───── PROVIDED RECORDS ─────
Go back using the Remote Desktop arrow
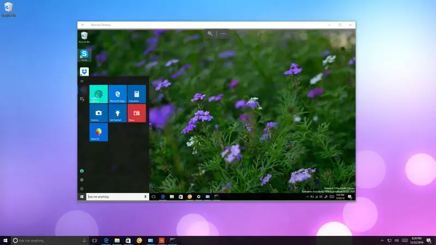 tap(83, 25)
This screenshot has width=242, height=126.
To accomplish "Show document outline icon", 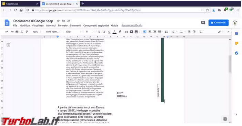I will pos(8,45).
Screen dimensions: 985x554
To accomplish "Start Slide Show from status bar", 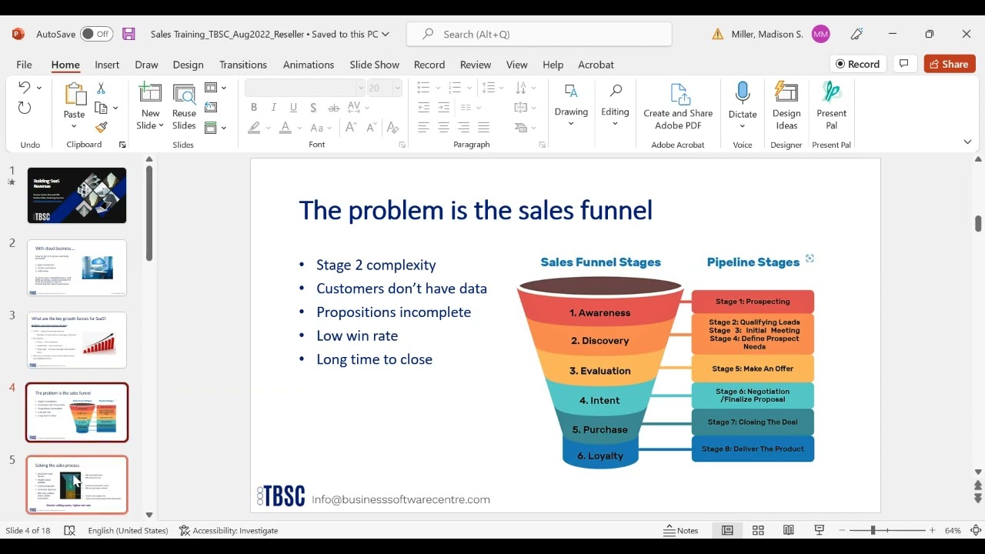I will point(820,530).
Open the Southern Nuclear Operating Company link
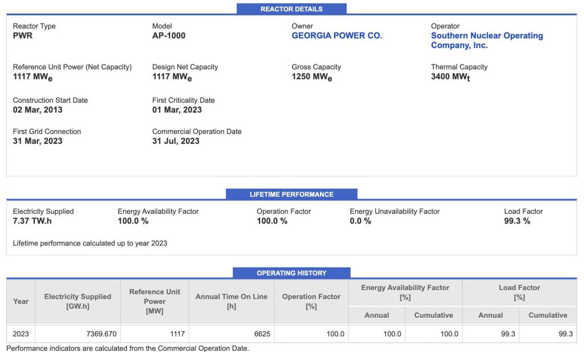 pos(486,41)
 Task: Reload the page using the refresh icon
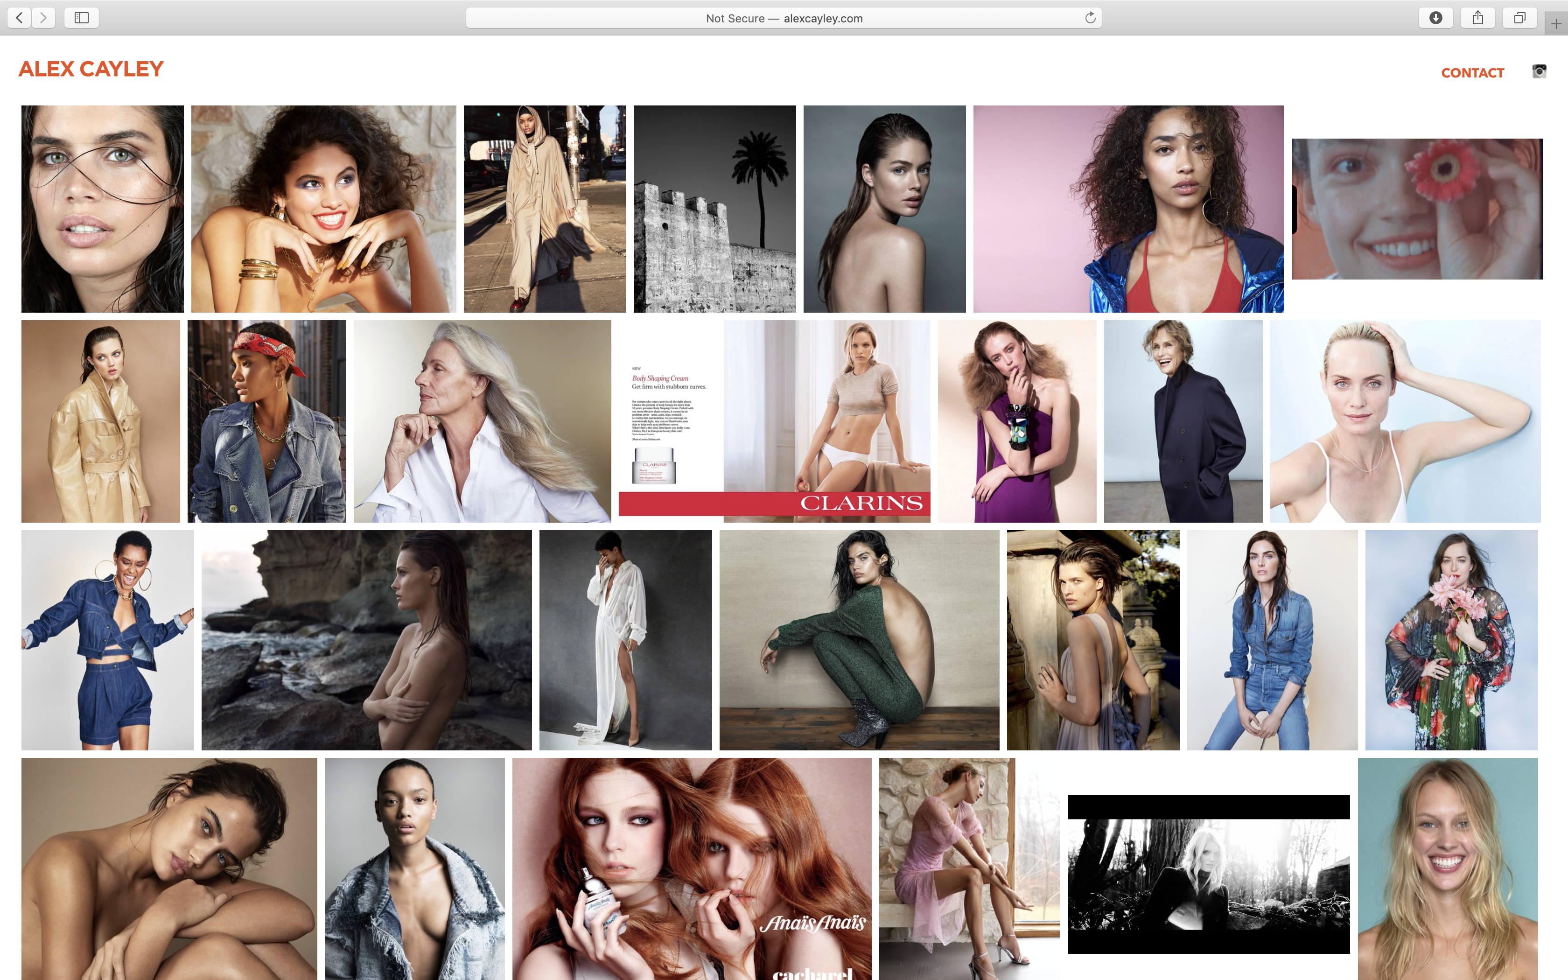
─────
───── PROVIDED RECORDS ─────
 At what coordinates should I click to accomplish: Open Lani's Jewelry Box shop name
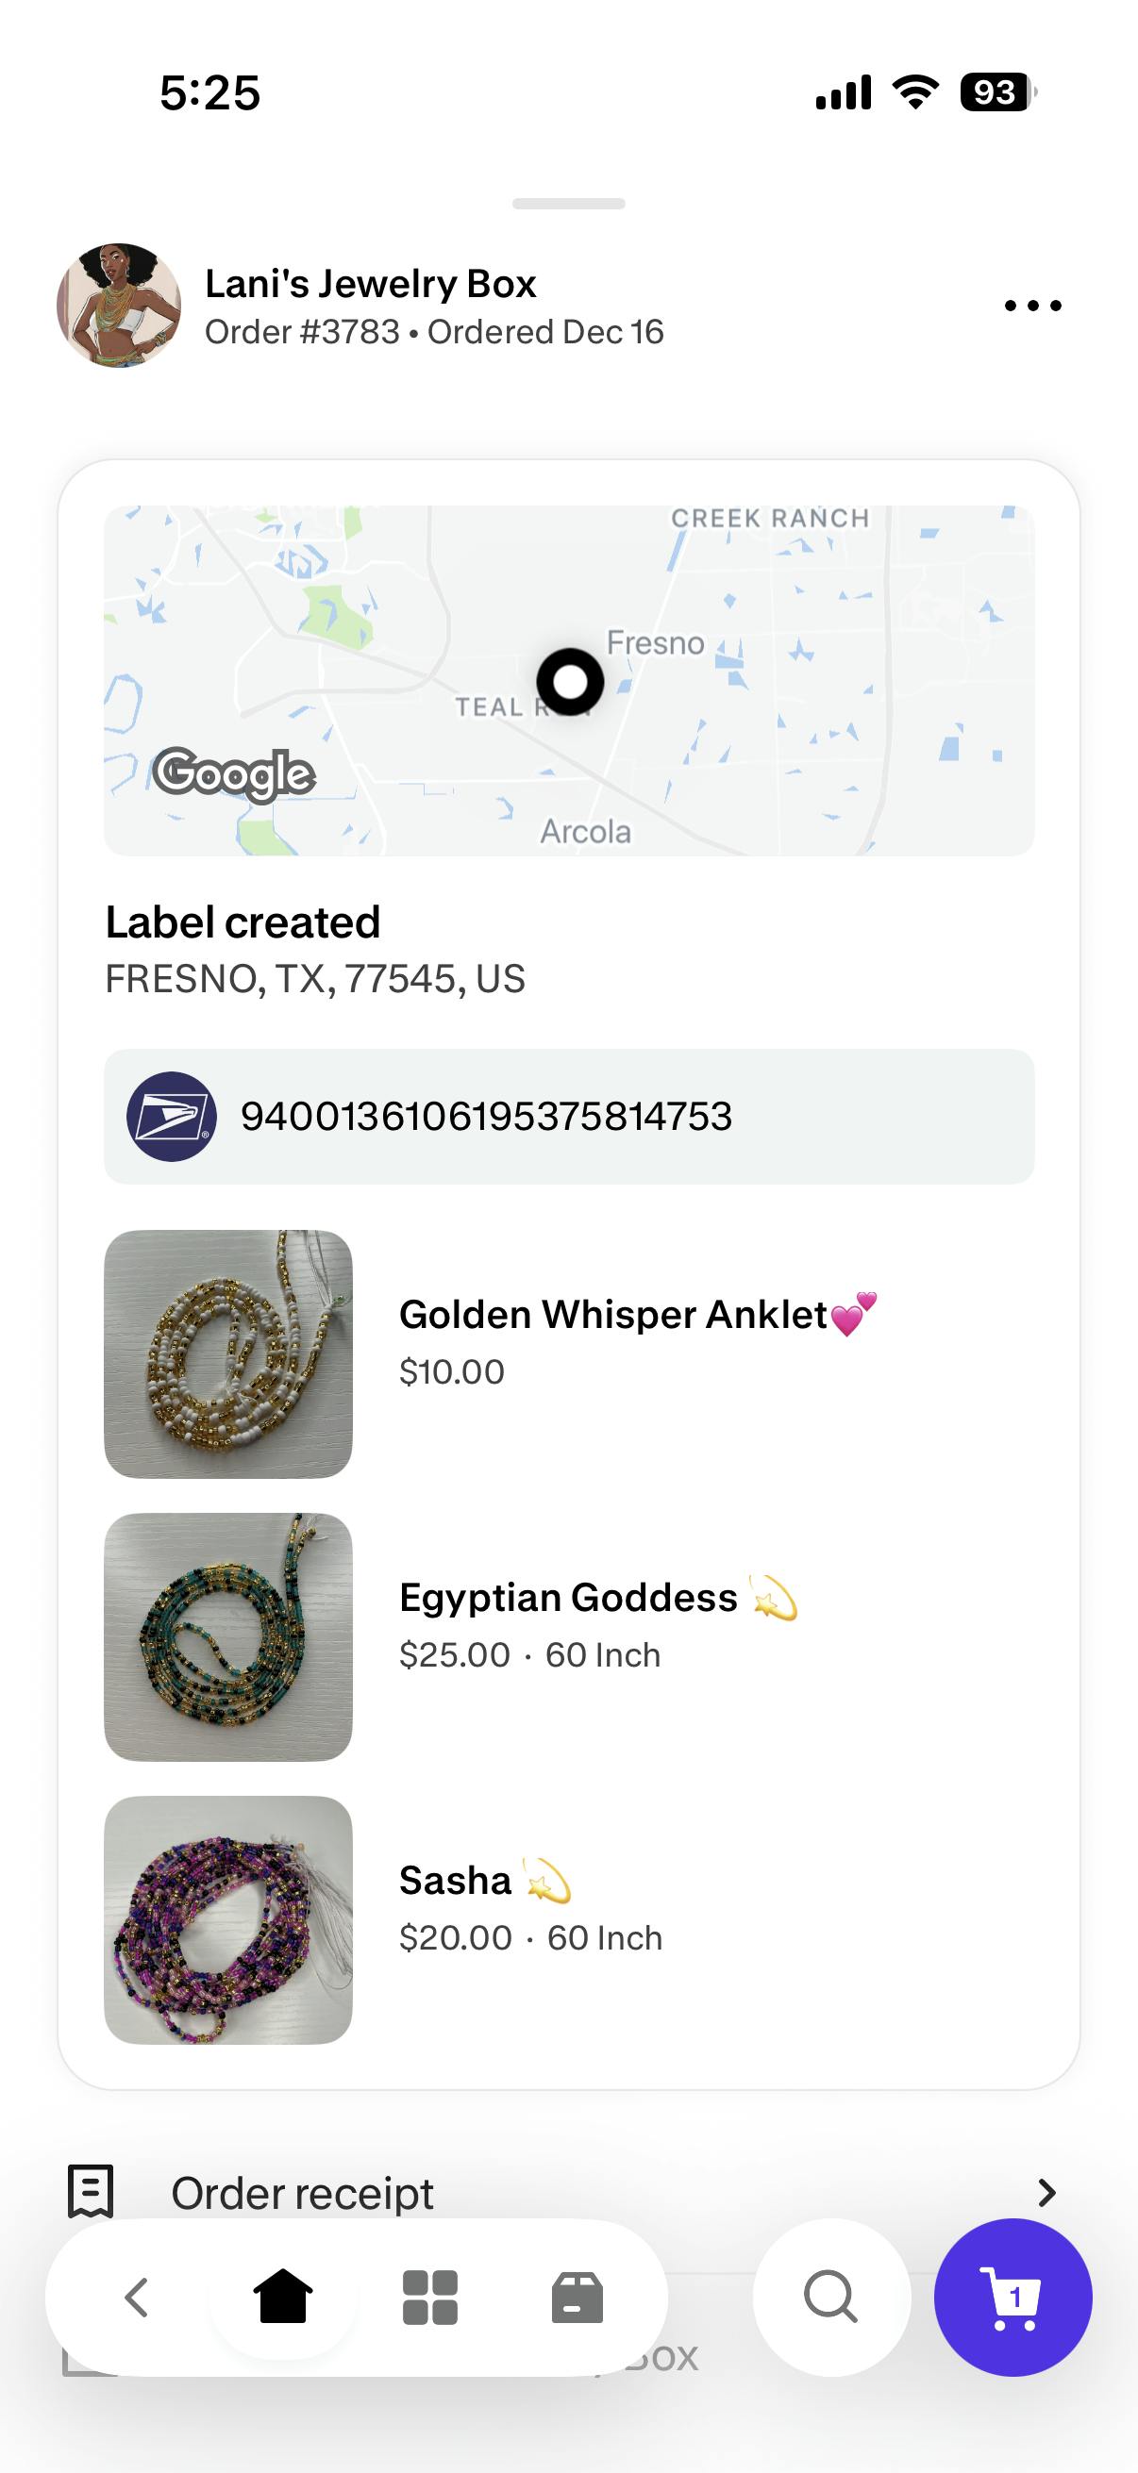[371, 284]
─────
- YOUR TASK:
State how many lines of the material above contain the word "Open". Reply with the number alone.

- RESULT OF THIS TASK:
2